Platt completed an apprenticeship as a dyer, and travelled extensively looking for, being particularly impressed by the poverty he saw in the industrial cities of northern England.[3] On several occasions, he supported himself by enlisting in the British Army and then absconding.[4]

Around 1874, he took the surname "Kitz", and settled in Soho.[1] There, he joined the Democratic and Trades Alliance Association, soon renamed as the Manhood Suffrage League. In this organisation, he met veterans of the Chartist movement, and also of the International Workingmen's Association, and served for a time as the league's secretary. By 1877, the league was in decline, and Kitz, fluent in both English and German, founded the English Revolutionary Society, which brought together league members and recent German immigrants. This moved into premises on Rose Street, and became widely known as the Rose Street Club.[5] In 1879, he set up a printing shop on Boundary Street in Shoreditch, and began putting out propaganda, particularly focusing on supporting rent strikes.[4]

Johann Most, a former German parliamentarian, and the editor of Freiheit, became prominent in the Rose Street Club. In 1881, he was sentenced to hard labour for publishing an article calling for assassinations of rulers; Kitz then took over the editorship for a short time.[5][4]

Poster for a talk by Kitz on socialism in Loughborough in 1889
Poster for a talk by Kitz on socialism in Loughborough in 1889

In 1880, Kitz merged the Rose Street Club with Joseph Lane's Homerton Social Democratic Club. This was closed by police in 1882, by which time the two had founded the Labour Emancipation League (LEL), a libertarian socialist organisation, which merged into the Social Democratic Federation two years later.[6][7] In the new organisation, he became associated with William Morris, working with him politically, while also sometimes working for him, using his skills in dyeing.[8][9] Along with most other former members of the LEL, he joined Morris' Socialist League split in 1885. Kitz worked with Lane to develop a radical leftist grouping in the new party, and in 1888 they achieved a majority, Kitz becoming the league's secretary.[10]

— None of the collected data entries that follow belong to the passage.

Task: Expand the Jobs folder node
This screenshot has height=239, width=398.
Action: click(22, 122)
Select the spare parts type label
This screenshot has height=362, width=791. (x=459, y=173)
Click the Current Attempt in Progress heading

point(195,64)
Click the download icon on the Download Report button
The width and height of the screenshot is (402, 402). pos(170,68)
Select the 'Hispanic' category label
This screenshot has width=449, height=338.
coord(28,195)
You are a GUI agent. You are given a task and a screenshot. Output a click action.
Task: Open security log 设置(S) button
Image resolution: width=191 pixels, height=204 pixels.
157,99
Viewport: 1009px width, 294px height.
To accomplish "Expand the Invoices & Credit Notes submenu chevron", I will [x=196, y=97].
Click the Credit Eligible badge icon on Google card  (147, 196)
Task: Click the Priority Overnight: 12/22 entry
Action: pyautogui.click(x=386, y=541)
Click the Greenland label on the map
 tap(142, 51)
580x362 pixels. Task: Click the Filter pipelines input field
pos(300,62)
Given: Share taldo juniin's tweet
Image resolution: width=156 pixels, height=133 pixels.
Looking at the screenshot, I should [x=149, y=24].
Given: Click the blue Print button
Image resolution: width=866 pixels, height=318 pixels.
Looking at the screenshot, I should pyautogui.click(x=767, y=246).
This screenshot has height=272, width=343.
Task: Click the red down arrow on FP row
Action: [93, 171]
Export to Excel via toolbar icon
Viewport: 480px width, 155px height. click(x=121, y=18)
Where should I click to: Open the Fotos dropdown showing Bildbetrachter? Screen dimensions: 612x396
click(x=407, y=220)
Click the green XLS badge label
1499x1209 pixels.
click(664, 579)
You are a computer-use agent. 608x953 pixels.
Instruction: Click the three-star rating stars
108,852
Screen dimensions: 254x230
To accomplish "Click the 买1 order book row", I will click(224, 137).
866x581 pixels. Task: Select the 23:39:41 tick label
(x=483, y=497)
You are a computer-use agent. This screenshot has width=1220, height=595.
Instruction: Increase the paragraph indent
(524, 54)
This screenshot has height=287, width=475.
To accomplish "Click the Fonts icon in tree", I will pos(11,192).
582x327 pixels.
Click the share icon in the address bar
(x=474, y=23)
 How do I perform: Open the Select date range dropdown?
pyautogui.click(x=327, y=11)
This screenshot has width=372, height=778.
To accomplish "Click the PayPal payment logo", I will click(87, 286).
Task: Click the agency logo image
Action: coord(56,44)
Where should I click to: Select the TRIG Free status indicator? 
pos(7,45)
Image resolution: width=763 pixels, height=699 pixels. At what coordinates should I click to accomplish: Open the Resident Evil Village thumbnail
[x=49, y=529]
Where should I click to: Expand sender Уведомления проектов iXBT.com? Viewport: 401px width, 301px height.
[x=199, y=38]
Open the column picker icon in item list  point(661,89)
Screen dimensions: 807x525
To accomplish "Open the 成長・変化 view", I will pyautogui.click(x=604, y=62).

In the league's 1890 elections, Kitz was selected to replace Morris as editor of Commonweal, its journal.[11] Morris then left the league, although Kitz retained a favourable opinion of him.[12] Many other posts were won by anarchists supportive of violence, such as Charles Mowbray. Kitz disagreed with this,[11] and resigned from the editorship in February 1891, when the league ceased national operations, instead associating himself with the Freedom group.[4]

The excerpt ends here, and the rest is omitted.